##### Data for the task #####

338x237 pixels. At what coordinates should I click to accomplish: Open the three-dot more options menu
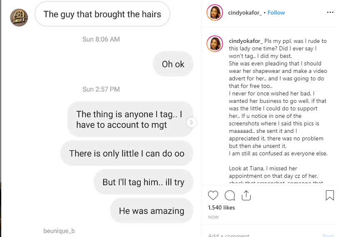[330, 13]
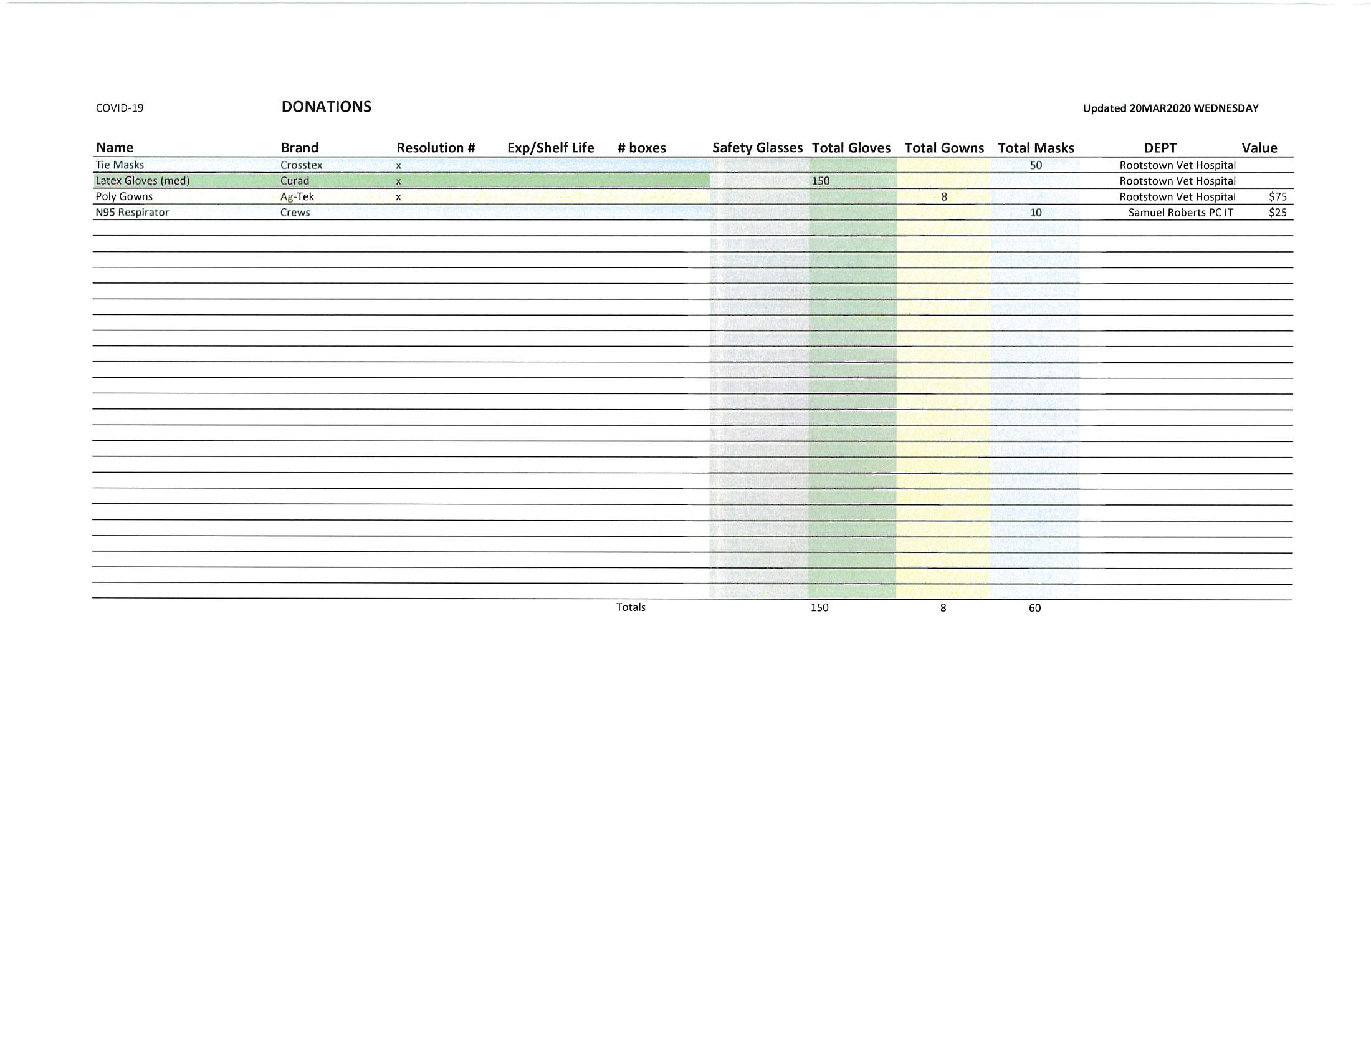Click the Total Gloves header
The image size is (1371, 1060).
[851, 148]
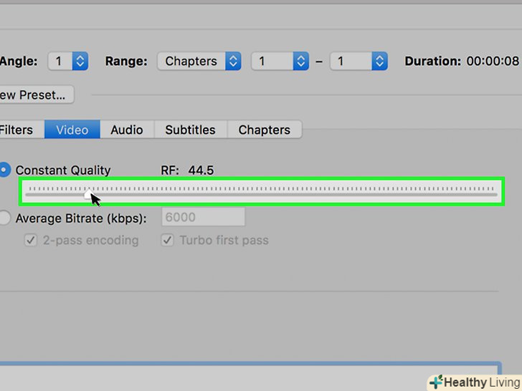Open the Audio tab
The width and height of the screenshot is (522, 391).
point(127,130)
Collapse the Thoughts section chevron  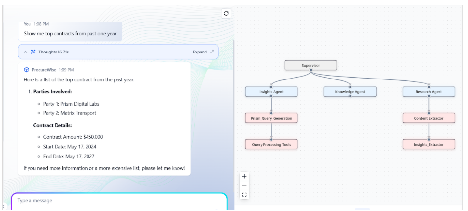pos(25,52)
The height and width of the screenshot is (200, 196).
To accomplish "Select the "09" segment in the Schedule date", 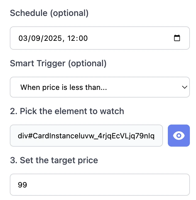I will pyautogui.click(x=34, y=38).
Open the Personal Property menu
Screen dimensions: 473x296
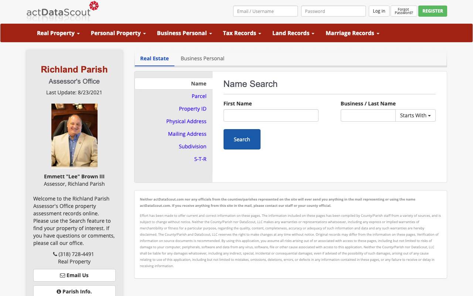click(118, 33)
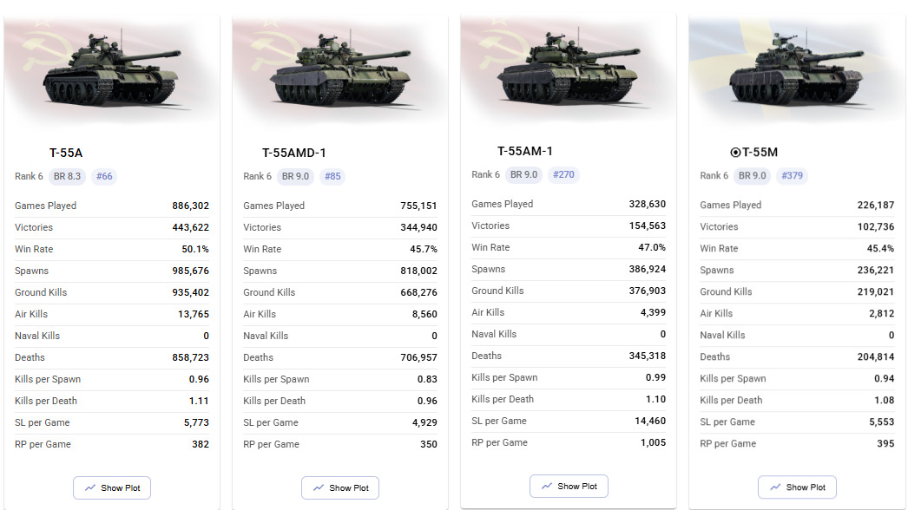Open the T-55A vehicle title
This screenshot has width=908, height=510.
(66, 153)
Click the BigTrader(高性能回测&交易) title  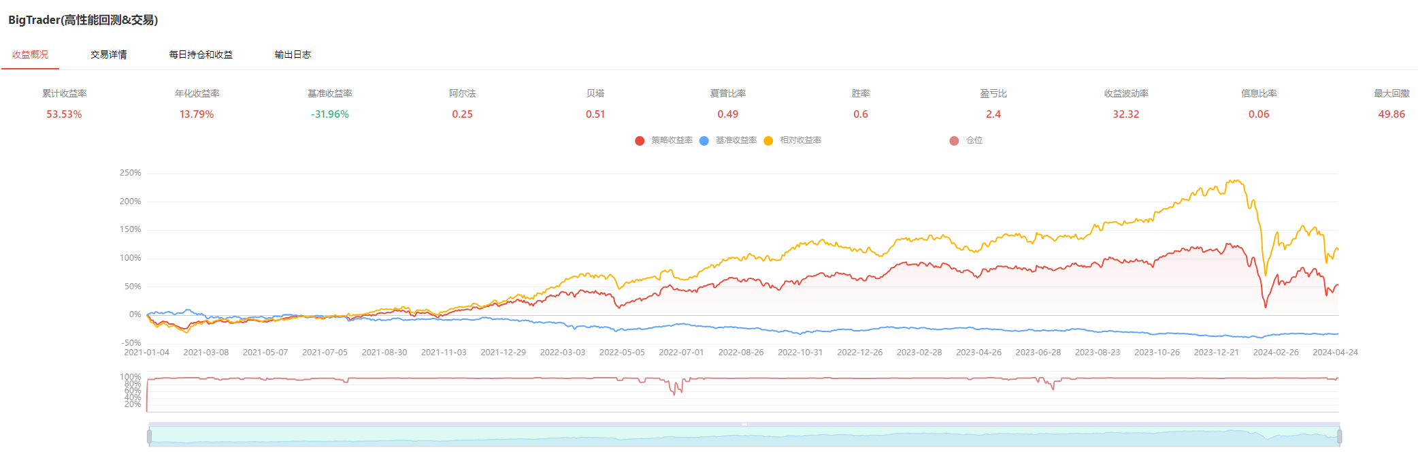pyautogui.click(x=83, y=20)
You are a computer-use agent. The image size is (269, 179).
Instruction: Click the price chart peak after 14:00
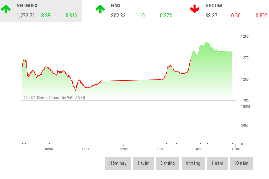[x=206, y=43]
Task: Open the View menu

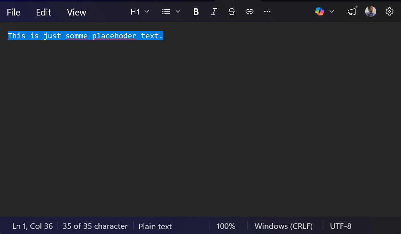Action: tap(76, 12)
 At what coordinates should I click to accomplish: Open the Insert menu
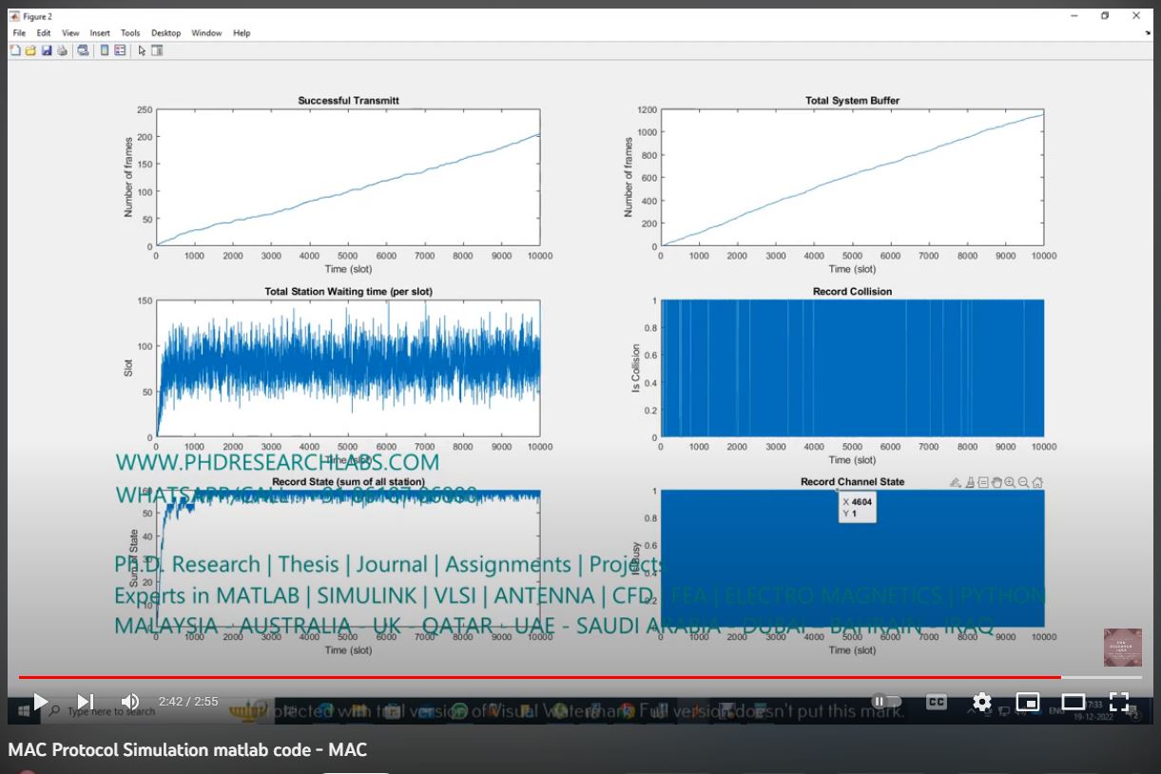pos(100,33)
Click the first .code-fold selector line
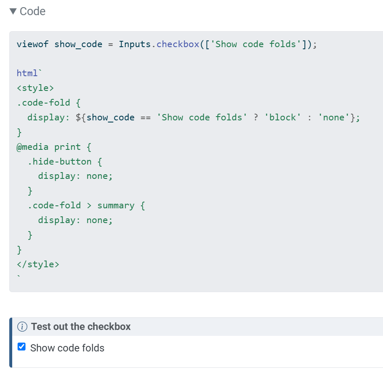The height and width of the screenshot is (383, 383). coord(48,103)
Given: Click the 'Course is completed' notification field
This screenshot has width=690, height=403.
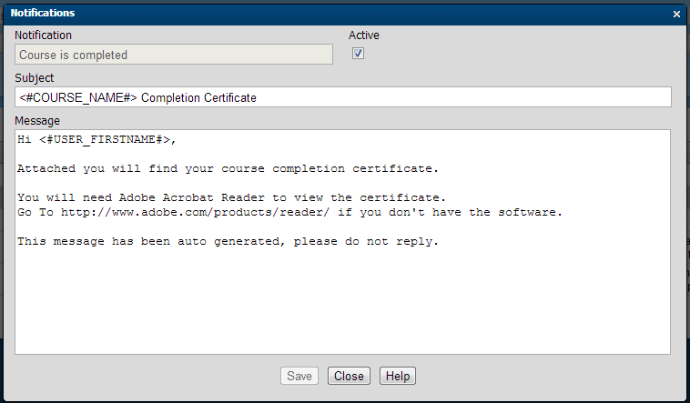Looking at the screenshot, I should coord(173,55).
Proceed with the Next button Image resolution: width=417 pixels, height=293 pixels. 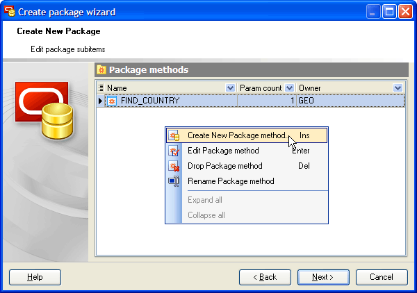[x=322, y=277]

#####

Problem to solve:
Pull out every row above that contains the string "coordinates", matching case exactly.

Written response:
338x237 pixels. At what coordinates should I click to accomplish: Open the three-dot more options menu
 At what coordinates should I click to accomplish: Open the Insert menu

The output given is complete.